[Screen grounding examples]

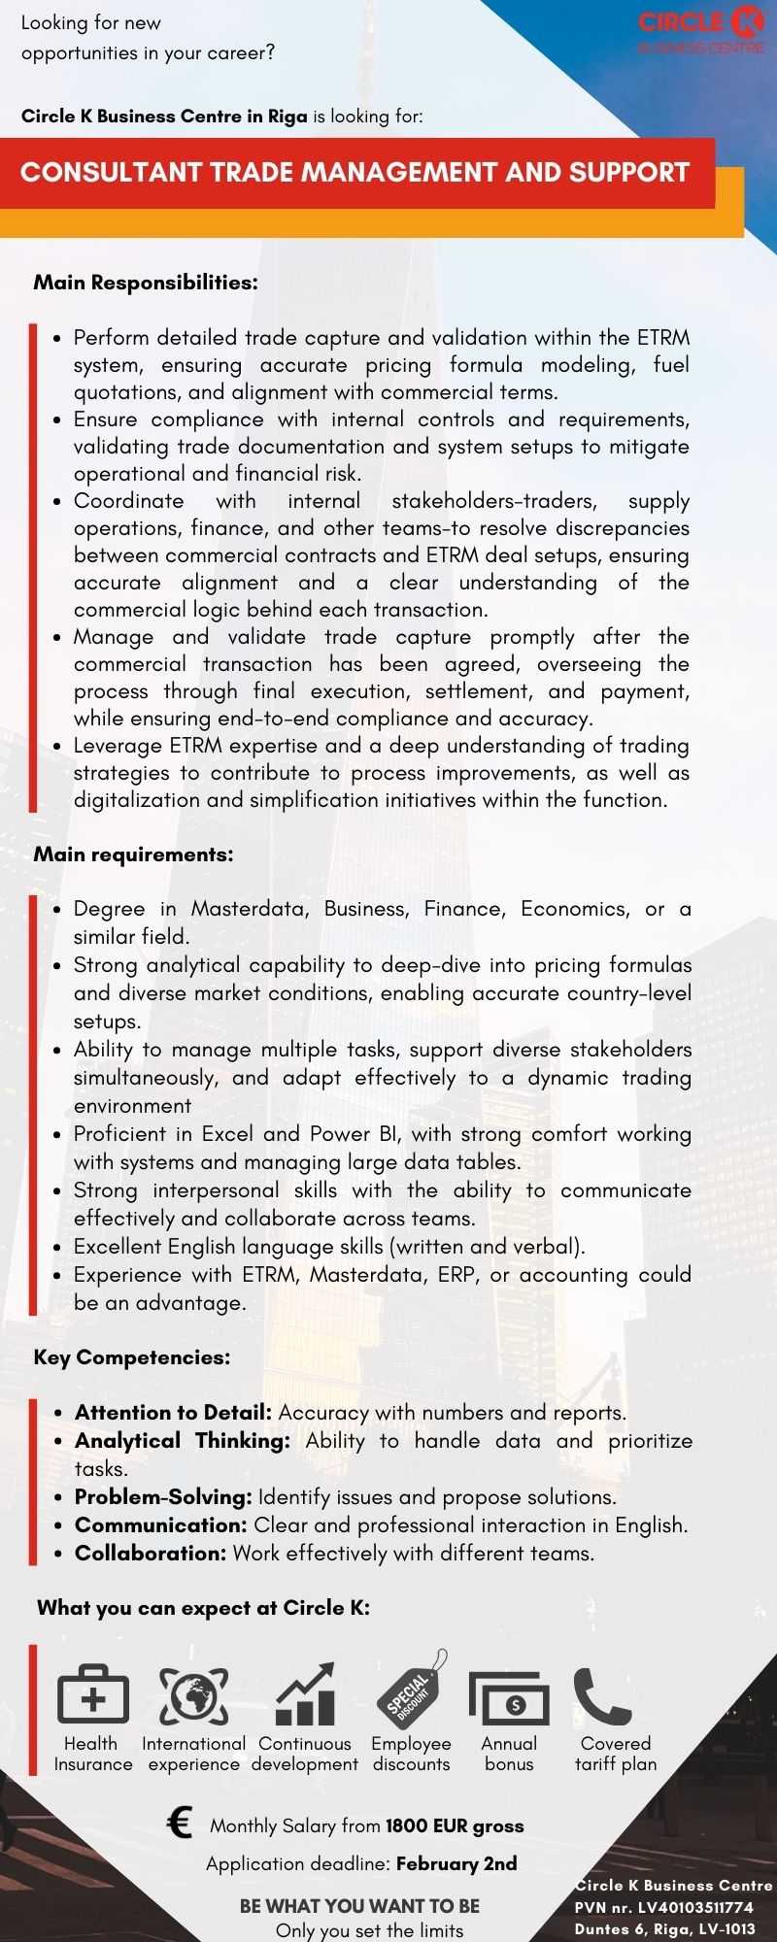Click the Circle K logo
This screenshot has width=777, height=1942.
coord(701,29)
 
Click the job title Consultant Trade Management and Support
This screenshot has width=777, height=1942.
coord(355,173)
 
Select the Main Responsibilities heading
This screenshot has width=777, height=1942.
coord(146,283)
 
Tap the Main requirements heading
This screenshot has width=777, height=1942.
coord(134,854)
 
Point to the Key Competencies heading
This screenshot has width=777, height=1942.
coord(132,1357)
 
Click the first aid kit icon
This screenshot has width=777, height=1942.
coord(93,1694)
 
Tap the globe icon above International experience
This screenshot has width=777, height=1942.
coord(194,1695)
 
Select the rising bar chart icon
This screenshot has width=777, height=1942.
coord(305,1694)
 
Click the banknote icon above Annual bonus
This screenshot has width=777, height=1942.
coord(509,1698)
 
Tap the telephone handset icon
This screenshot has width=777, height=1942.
coord(602,1695)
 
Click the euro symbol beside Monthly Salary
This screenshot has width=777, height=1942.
coord(180,1823)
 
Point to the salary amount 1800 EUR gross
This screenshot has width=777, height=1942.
coord(455,1825)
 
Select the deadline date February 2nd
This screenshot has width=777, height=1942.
coord(456,1863)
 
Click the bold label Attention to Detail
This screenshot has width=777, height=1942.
coord(173,1413)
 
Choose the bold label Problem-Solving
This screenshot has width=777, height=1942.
coord(163,1497)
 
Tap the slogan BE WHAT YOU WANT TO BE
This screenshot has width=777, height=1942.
coord(359,1906)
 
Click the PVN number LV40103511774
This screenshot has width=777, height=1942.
coord(695,1907)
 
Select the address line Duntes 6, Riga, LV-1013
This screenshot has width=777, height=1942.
coord(664,1928)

▶ **TASK DIRECTIONS**: Rewrite the data from the line containing "Click the banknote icon above Annual bonus" through the end of the data, changing "bold label" to "bold heading" and leaving everything else unchanged.

▶ **COMPLETED TASK**:
Click the banknote icon above Annual bonus
This screenshot has width=777, height=1942.
coord(509,1698)
 
Tap the telephone handset icon
This screenshot has width=777, height=1942.
coord(602,1695)
 
Click the euro symbol beside Monthly Salary
This screenshot has width=777, height=1942.
coord(180,1823)
 
Point to the salary amount 1800 EUR gross
This screenshot has width=777, height=1942.
coord(455,1825)
 
Select the deadline date February 2nd
This screenshot has width=777, height=1942.
coord(456,1863)
 
Click the bold heading Attention to Detail
This screenshot has width=777, height=1942.
coord(173,1413)
 
Choose the bold heading Problem-Solving
This screenshot has width=777, height=1942.
coord(163,1497)
 
Tap the slogan BE WHAT YOU WANT TO BE
This screenshot has width=777, height=1942.
coord(359,1906)
 
Click the PVN number LV40103511774
This screenshot has width=777, height=1942.
coord(695,1907)
 
Select the address line Duntes 6, Riga, LV-1013
This screenshot has width=777, height=1942.
coord(664,1928)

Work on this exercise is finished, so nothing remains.